Kendō (剣道), the "way of the sword", is the modern Japanese martial way of fencing with the shinai (竹刀), a sword of bound bamboo staves, while wearing the protective armour called bōgu (防具). It is not a single old school but a modern synthesis: a sporting and educational discipline drawn from the kenjutsu of the Edo period and standardised in the twentieth century by national federations. Two opponents score by striking defined targets with correct form, spirit and follow-through, so that the cut, the body and the will arrive as one.
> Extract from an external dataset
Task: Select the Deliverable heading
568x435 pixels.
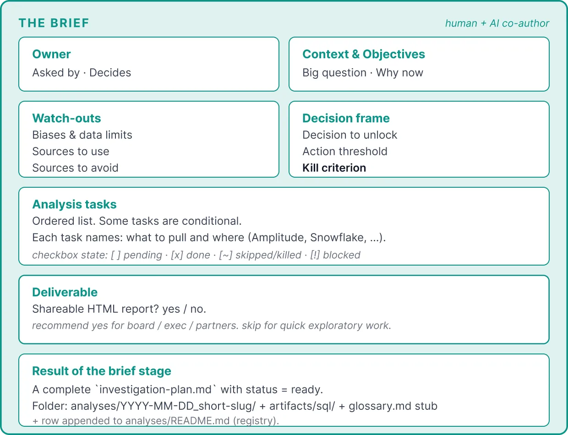Action: (65, 292)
From kenjutsu to fencing practice
Kendō descends from the sword schools of the samurai, but no single school can claim to be its parent. Its decisive ancestor is less a lineage than a method: free sparring with a bamboo sword and protective armour. Through the eighteenth century several schools developed padded fencing gear, the men (面, helmet and face guard), kote (小手, gauntlets), dō (胴, breastplate) and tare (垂, waist guard), together with the split-bamboo shinai, so that students could strike at full force without maiming one another. The growth of this equipment is associated above all with the Jikishinkage-ryū, where Naganuma Kunisato is credited with the early armour, and with the Nakanishi line of Ittō-ryū under Nakanishi Chūzō, whose dōjō spread armoured shinai practice widely in Edo. Out of it came matches between schools (taryū-jiai) and a shared way of fencing that crossed the boundaries of the individual ryū.
To discipline the human character through the application of the principles of the sword.
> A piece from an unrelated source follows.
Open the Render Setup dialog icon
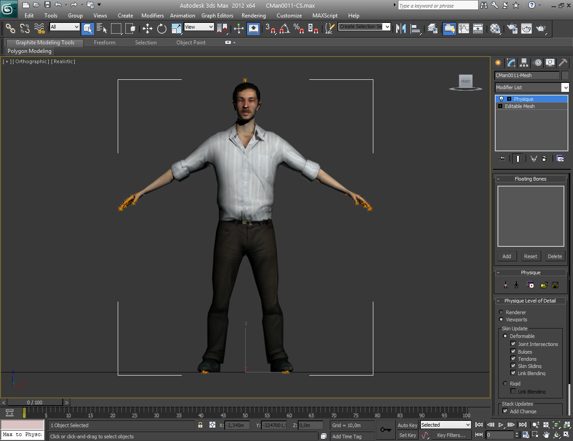573x441 pixels. [512, 29]
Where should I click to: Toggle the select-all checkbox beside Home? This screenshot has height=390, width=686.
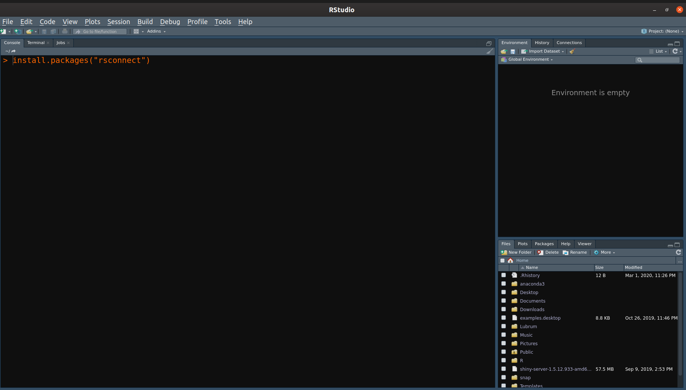pos(502,260)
The Meiji crisis and revival
The end of the samurai class nearly killed Japanese swordsmanship. The government's ban on the wearing of swords in 1876 removed both the sword's everyday role and the livelihood of fencing teachers. To survive, swordsmen such as Sakakibara Kenkichi staged gekiken kōgyō, public fencing exhibitions, from 1873, turning their art into paid spectacle. Interest revived after the Satsuma Rebellion of 1877, when sword-trained police proved their worth, and the new Tōkyō police took up swordsmanship as part of their training. From these threads fencing recovered as a civic and educational pursuit rather than a warrior's skill.
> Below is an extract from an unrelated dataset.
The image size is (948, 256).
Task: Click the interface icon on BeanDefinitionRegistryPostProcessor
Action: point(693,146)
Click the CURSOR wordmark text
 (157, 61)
Codification and the federations
The body that turned this surviving practice into a single named way was the Dai Nippon Butokukai (大日本武徳会), founded in Kyōto in 1895 to promote and organise the martial arts. It drew the schools together, awarded teaching titles, and oversaw a standard set of paired forms, the Dai Nippon Teikoku Kendō Kata, compiled in 1912 and still practised as the Nihon Kendō Kata. The word kendō, the "way" of the sword rather than its "technique" (kenjutsu), came into general official use across this period, and fencing entered the school curriculum. After the Second World War the occupation authorities banned kendō and dissolved the Butokukai in 1946 because of its wartime militarist associations; the art returned cautiously, first as a sportified "bamboo-sword competition" (shinai kyōgi), and was reorganised under the All Japan Kendo Federation (Zen Nihon Kendō Renmei, 全日本剣道連盟) in 1952, the body that governs it in Japan today. The International Kendo Federation followed in 1970, and the World Kendo Championships have been held since that year.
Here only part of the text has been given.